Some analysts say that on his watch the company has failed to cut costs at its units making trucks and sport utility vehicles.But Christian Stadler, Professor of Strategy of Warwick Business School disagrees, calling the replacement “unnecessary.”

“The company was actually doing quite well in terms of profits. Only the share price was going in the wrong direction. This is obviously not a small point, but more of a reflection of unrealistic expectations,” he told DW.

Nevertheless, Ford’s profits for the first quarter fell $1.5 billion (1.3 billion euros) to $2 billion in its automotive segment, while it lost market share in the US to General Motors (GM) – Ford’s rival which posted rising profits that beat expectations.

Moreover, Ford’s board of directors and Chairman Bill Ford Jr. have sought more reassurance that investments in self-driving cars, electric vehicles and ride services would pay off.

Smart mobility offensive

Details of further executive moves were not immediately clear. The Wall Street Journal reported on Sunday that the company was considering new assignments for some of Fields’ top lieutenants.

“We are staying focused on our plan for creating value and profitable growth,” a Ford spokesman in Europe told the news agency Reuters, declining to comment “on speculation or rumors.”

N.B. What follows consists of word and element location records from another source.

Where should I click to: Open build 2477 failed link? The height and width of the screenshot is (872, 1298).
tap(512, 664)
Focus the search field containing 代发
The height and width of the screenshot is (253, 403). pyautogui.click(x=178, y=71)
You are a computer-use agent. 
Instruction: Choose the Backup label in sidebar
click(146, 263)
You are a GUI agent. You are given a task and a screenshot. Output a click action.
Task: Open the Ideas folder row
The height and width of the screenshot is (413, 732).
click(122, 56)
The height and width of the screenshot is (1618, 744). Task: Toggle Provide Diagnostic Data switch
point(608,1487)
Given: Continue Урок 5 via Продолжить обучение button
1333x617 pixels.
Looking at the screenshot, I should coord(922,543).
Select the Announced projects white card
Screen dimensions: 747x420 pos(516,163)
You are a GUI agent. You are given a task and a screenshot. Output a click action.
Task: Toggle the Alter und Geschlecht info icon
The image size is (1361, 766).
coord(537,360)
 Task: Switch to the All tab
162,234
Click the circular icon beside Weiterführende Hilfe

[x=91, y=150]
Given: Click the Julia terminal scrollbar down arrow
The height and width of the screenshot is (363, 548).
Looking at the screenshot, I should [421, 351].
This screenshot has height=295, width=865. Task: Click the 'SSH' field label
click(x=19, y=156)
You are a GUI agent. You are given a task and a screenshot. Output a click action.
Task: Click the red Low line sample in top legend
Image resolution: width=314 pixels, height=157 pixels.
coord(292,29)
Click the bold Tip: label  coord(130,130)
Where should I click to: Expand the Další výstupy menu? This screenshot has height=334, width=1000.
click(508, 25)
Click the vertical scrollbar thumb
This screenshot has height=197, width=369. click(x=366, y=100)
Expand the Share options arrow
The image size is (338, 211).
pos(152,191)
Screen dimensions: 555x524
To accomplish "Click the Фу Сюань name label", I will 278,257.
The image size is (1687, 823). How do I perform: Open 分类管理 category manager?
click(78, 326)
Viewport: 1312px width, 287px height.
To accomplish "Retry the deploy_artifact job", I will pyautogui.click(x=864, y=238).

Fields’ successor Jim Hackett, 62, is the former chief executive of Steelcase, the office furniture company, who joined Ford last year as chairman of the newly formed mobility services subsidiary which includes driverless technology. Car expert Christian Stadler believes that a the new Ford CEO was unlikely to make a “substantial difference” in terms of fundamentals, although he could have a “positive impact on the share price.”

“In the longer run Hackett will face the same challenges, ie Ford needs to make substantial progress in terms of self-driving cars and e-vehicles. He might do that well, but Fields would probably have taken similar steps.”

Ford plans to launch 13 electric car models in the next five years and wants to build driverless cars by 2021 – a plan that Stadler describes as “no plausible approach to e-mobility,” with the crucial point being that Ford “falls into the trap of betting too much on one individual.”

And indeed, Ford has failed in bringing an e-car model to American streets, trailing behind its rival GM that sells the Chevrolet Bolt.

At the same time, GM is turning up the pressure on Ford in the North American truck and sport utility business, the source of 90 percent of Ford’s profits.

GM is gearing up an “onslaught” of trucks for the North American market, the automaker’s President Dan Ammann has announced, including a new generation of the Chevrolet Silverado large pickup truck that competes with Ford’s primary profit machine, the F-series line of trucks.